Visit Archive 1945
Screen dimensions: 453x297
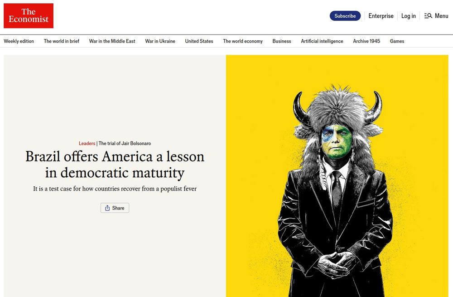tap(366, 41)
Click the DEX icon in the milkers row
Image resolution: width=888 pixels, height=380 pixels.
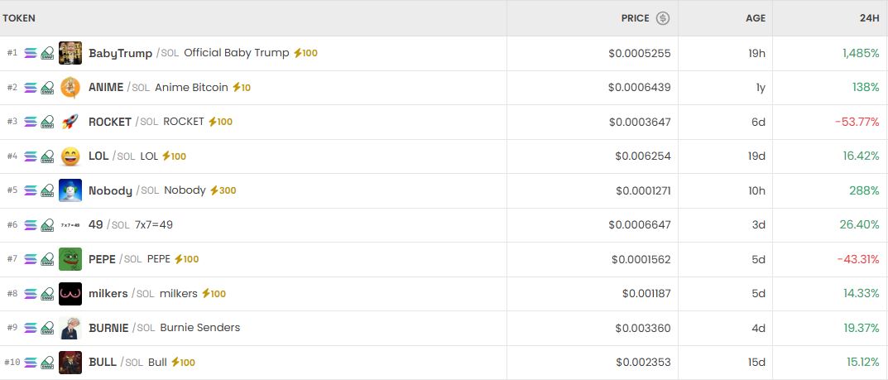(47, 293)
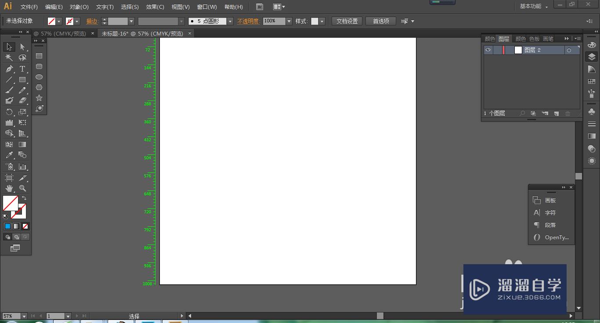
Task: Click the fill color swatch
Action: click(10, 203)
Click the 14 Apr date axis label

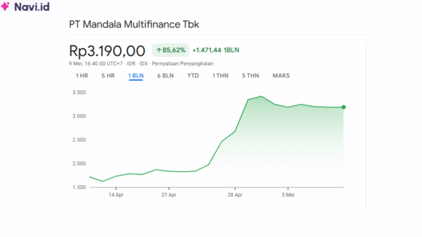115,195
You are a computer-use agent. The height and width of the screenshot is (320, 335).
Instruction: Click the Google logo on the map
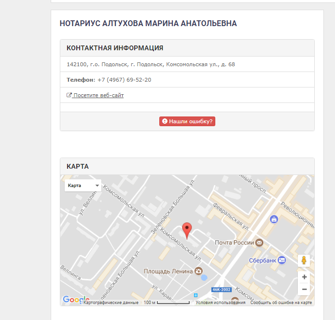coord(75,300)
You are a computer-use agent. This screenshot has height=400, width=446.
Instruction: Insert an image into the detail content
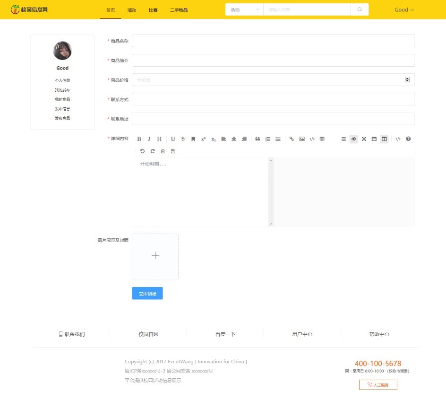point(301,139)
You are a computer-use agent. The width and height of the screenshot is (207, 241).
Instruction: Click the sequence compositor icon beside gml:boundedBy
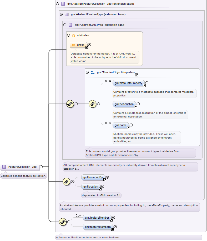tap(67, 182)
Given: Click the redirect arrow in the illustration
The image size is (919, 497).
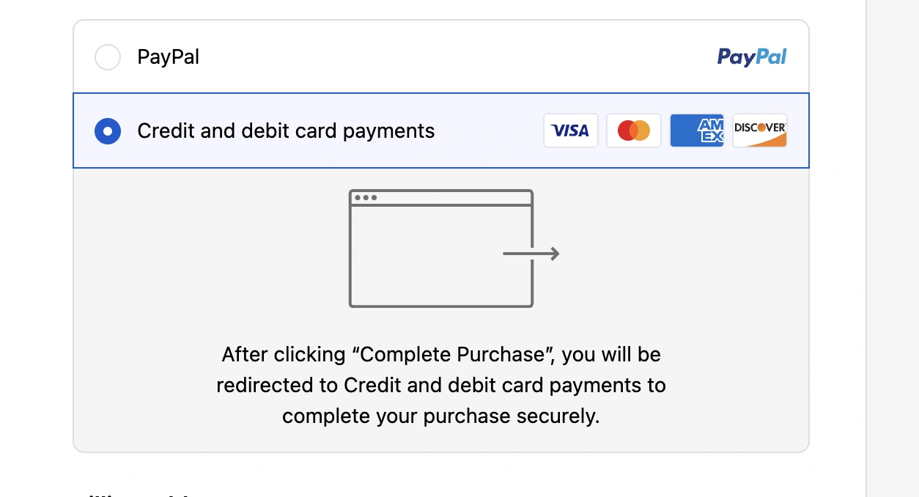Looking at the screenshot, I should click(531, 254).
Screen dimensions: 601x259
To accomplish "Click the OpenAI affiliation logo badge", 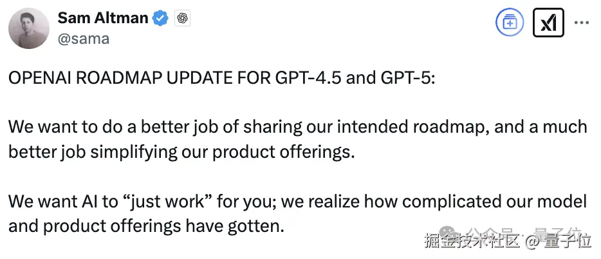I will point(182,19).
────────
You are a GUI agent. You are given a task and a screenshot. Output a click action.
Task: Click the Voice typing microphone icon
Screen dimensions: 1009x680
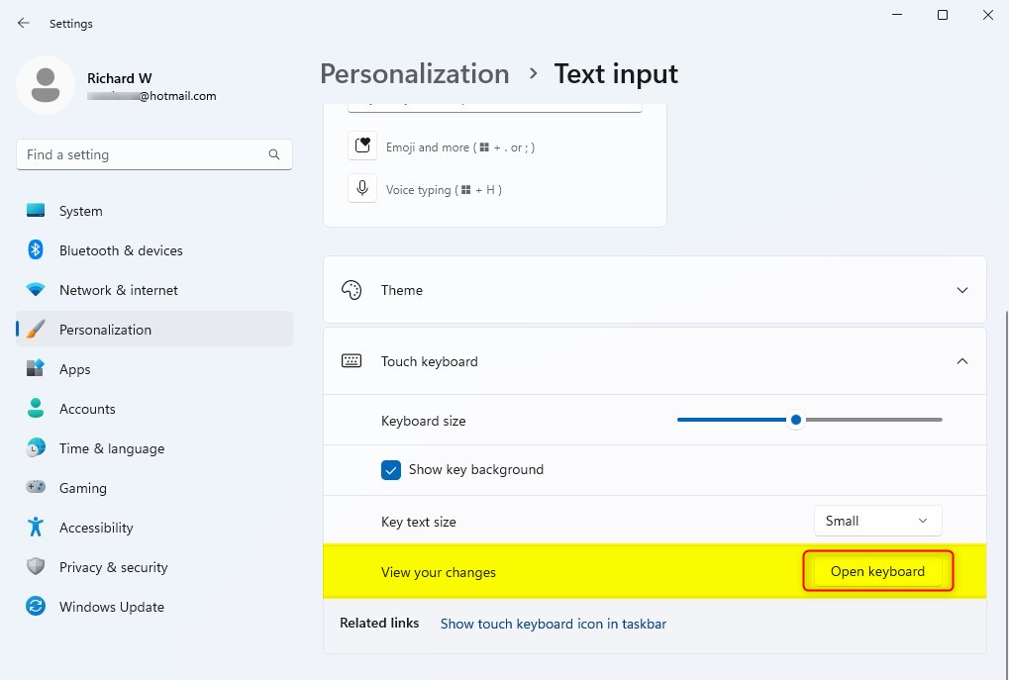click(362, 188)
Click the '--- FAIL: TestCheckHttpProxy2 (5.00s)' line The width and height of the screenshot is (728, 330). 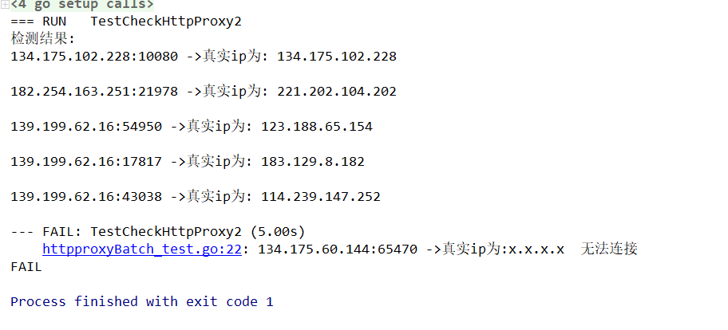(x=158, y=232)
────────
Whichever lines of the data include the word "agent", pull them out.

Solved exercise
You are a computer-use agent. The height and width of the screenshot is (320, 335).
You are a computer-use agent. This screenshot has height=400, width=446.
You are a computer-use agent. The width and height of the screenshot is (207, 241).
You are a GUI agent. You are given a task and a screenshot. Output a click action.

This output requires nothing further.